Perintah Penugasan Bupati untuk ASN, DPRD Belu Prihatin

  • Bagikan
Anggota DPRD Belu, Kristoforus Rin Duka/Foto: MP-GERBANG INDO

Atambua, GerbangIndo – Perintah penugasan untuk ASN lingkup Pemkab Belu oleh Bupati Belu, dr. Agustinus Taolin belum lama ini mendapat tanggapan serius dari Anggota DPRD Belu, Kristoforus Rin Duka.

Bahkan, politisi muda asal Partai Demokrat ini mengaku sangat prihatin. Pasalnya, meski tak melanggar aturan, namun kebijakan tersebut dianggap tidak manusiawi.

“Memang ASN harus siap pindah dimanapun tempatnya dan menerimanya secara positif karena ASN sudah ada kontrak dengan Negara. Tapi dari sisi kemanusiaan saya sangat prihatin,” ungkap Kristo kepada gerbangindo.id, Sabtu (12/06/2021).

Menurut Kristo, dirinya merasa sangat prihatin lantaran perintah penugasan Bupati Belu juga ditujukan kepada ASN yang saat ini sudah memasuki usia pensiun.

“Karena yang dipindahkan ini sementara ada yang lagi persiapan masa pensiun. Contoh Sekdes Faturika, Sekdes Leuntolu Kecamatan Raimanuk. Kalau bisa ditinjau kembali dulu,” ujarnya.

Ia berharap, Bupati Belu dapat mempertimbangkan kembali kebijakan perintah penugasan itu tidak hanya dari sisi aturan atau regulasi yang ada, namun juga dari aspek lain seperti aspek kemanusiaan.

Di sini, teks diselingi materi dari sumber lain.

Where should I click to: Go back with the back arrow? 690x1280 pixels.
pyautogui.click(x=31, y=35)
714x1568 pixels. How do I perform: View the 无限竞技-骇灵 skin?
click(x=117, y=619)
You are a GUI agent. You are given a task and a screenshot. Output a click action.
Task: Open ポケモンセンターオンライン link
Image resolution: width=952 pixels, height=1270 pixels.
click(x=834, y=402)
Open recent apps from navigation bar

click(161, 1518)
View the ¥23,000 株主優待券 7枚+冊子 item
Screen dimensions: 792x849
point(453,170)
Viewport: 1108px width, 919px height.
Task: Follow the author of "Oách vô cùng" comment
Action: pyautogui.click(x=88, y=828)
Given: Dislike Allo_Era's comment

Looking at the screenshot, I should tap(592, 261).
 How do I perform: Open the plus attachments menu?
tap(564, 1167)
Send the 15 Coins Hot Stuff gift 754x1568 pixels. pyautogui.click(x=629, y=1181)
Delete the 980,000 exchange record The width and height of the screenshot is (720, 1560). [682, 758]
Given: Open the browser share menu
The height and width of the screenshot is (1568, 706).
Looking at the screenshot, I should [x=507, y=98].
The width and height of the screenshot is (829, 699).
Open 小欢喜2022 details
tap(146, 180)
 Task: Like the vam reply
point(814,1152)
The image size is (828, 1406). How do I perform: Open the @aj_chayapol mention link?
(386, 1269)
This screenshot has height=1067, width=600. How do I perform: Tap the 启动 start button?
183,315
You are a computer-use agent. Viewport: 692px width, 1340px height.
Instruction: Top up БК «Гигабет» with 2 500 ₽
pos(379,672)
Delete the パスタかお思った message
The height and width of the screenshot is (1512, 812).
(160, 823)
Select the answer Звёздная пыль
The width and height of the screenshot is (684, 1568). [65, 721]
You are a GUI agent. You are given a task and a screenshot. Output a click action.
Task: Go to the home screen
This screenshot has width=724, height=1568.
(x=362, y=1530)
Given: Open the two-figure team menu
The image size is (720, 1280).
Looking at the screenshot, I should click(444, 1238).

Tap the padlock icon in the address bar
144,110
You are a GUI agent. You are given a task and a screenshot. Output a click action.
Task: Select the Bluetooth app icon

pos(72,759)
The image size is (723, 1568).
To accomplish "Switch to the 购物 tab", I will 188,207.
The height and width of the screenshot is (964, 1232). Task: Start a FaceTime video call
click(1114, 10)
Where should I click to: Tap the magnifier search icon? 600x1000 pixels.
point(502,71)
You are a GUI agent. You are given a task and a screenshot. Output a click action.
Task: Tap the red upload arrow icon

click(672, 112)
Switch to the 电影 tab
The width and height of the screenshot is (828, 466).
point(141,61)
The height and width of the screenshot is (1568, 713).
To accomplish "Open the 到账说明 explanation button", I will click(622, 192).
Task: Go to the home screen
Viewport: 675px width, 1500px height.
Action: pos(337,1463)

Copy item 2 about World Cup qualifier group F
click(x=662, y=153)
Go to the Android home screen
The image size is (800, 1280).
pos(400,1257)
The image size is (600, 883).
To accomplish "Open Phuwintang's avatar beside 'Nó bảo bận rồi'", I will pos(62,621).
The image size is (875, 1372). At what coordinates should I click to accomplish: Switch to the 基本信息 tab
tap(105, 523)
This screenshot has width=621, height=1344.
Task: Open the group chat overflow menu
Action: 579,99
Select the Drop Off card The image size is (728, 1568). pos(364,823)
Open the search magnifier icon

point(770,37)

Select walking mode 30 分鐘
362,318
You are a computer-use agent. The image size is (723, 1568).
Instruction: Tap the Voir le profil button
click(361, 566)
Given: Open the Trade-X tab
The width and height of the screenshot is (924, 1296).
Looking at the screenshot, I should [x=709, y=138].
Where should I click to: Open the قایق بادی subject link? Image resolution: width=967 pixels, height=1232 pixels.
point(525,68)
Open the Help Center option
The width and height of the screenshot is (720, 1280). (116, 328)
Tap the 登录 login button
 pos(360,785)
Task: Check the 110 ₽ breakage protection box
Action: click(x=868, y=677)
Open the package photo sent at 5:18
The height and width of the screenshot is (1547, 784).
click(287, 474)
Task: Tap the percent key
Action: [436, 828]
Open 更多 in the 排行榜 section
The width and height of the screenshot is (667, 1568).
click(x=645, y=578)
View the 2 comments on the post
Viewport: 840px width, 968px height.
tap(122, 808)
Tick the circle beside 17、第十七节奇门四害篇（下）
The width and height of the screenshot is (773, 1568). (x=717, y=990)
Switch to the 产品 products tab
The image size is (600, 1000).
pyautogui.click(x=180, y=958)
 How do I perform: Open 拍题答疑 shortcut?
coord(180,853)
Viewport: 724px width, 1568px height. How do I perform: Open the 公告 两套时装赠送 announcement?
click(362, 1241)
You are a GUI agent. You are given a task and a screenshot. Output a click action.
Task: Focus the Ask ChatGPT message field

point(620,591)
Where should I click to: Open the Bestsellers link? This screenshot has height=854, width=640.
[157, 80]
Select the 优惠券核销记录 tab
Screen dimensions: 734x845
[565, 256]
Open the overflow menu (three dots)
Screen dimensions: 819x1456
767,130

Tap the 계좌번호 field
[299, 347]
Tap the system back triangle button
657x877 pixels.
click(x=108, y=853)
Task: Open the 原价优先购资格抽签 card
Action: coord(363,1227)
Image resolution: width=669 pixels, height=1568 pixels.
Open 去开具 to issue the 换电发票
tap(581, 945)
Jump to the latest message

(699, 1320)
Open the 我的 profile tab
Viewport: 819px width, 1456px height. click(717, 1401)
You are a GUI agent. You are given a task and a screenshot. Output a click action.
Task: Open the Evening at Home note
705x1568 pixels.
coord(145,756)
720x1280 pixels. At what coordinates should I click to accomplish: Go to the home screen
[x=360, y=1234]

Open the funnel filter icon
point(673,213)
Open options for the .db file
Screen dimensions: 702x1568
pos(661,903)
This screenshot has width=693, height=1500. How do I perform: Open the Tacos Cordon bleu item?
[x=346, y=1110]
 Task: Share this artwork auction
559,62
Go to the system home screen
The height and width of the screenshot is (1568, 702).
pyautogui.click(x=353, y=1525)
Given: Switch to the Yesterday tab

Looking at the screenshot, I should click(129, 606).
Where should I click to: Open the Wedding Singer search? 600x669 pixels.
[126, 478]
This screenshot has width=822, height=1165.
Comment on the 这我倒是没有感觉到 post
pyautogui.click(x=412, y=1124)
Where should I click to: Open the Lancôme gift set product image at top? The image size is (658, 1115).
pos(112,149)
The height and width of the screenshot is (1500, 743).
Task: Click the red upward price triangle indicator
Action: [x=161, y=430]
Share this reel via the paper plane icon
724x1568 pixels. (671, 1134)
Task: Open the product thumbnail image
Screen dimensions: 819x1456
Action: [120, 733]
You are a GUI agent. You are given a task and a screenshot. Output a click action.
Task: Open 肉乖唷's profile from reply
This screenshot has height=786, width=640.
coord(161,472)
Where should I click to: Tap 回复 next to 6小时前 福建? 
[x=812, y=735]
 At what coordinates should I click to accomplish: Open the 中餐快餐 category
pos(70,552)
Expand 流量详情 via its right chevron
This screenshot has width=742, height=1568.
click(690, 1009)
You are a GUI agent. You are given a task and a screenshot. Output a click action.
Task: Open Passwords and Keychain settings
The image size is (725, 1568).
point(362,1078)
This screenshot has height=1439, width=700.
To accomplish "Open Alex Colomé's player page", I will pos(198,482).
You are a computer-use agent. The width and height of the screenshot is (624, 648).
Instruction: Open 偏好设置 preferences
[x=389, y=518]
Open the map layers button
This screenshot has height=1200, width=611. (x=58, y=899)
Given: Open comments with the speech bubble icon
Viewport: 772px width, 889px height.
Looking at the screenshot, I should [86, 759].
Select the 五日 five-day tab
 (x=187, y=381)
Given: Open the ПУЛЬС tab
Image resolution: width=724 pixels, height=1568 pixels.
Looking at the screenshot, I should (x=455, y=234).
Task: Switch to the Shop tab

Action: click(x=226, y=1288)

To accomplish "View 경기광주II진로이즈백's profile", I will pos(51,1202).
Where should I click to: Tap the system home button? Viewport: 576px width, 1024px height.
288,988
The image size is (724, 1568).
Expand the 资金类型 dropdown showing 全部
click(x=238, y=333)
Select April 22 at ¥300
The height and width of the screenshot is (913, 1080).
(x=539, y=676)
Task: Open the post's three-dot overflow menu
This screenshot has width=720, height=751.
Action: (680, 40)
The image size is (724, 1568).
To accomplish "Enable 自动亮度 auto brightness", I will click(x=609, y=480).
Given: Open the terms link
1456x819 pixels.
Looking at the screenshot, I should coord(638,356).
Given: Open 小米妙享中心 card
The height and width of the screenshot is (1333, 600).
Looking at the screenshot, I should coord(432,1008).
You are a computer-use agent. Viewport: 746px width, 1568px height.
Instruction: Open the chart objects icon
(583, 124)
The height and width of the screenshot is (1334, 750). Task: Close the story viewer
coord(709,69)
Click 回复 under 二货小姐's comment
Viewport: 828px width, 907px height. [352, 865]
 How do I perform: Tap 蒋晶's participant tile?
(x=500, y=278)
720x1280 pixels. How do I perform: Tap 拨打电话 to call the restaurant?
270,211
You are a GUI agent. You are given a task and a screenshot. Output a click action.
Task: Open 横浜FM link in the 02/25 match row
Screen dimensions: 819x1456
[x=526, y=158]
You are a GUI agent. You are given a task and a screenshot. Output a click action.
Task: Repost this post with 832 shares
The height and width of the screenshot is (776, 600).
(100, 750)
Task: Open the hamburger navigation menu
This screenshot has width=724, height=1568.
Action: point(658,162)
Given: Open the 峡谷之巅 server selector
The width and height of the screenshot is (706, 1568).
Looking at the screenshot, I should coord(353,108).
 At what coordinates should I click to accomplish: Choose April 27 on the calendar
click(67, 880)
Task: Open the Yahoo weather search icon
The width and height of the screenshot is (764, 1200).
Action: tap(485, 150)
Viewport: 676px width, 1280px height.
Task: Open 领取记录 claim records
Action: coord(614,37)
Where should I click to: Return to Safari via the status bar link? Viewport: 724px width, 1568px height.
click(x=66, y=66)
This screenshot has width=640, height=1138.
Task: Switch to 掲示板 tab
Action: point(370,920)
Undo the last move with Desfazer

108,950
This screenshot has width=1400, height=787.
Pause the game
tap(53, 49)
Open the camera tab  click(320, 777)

“SPT butuh kajian yang mendalam. Saya berharap pemerintah telah melakukan pertimbangan yang matang dan kajian dari berbagai aspek sebelum memutuskan kebijakan ini,” pungkasnya.

Untuk diketahui, perintah penugasan Bupati Belu untuk sejumlah ASN lingkup Pemkab Belu dari unit, badan atau dinas kerja yang lama ke unit, badan atau dinas kerja yang baru tertuang dalam Surat Perintah Penugasan (SPT) Nomor: BKPSDMD.828/335.1/V/2021 tertanggal 28 Mei 2021.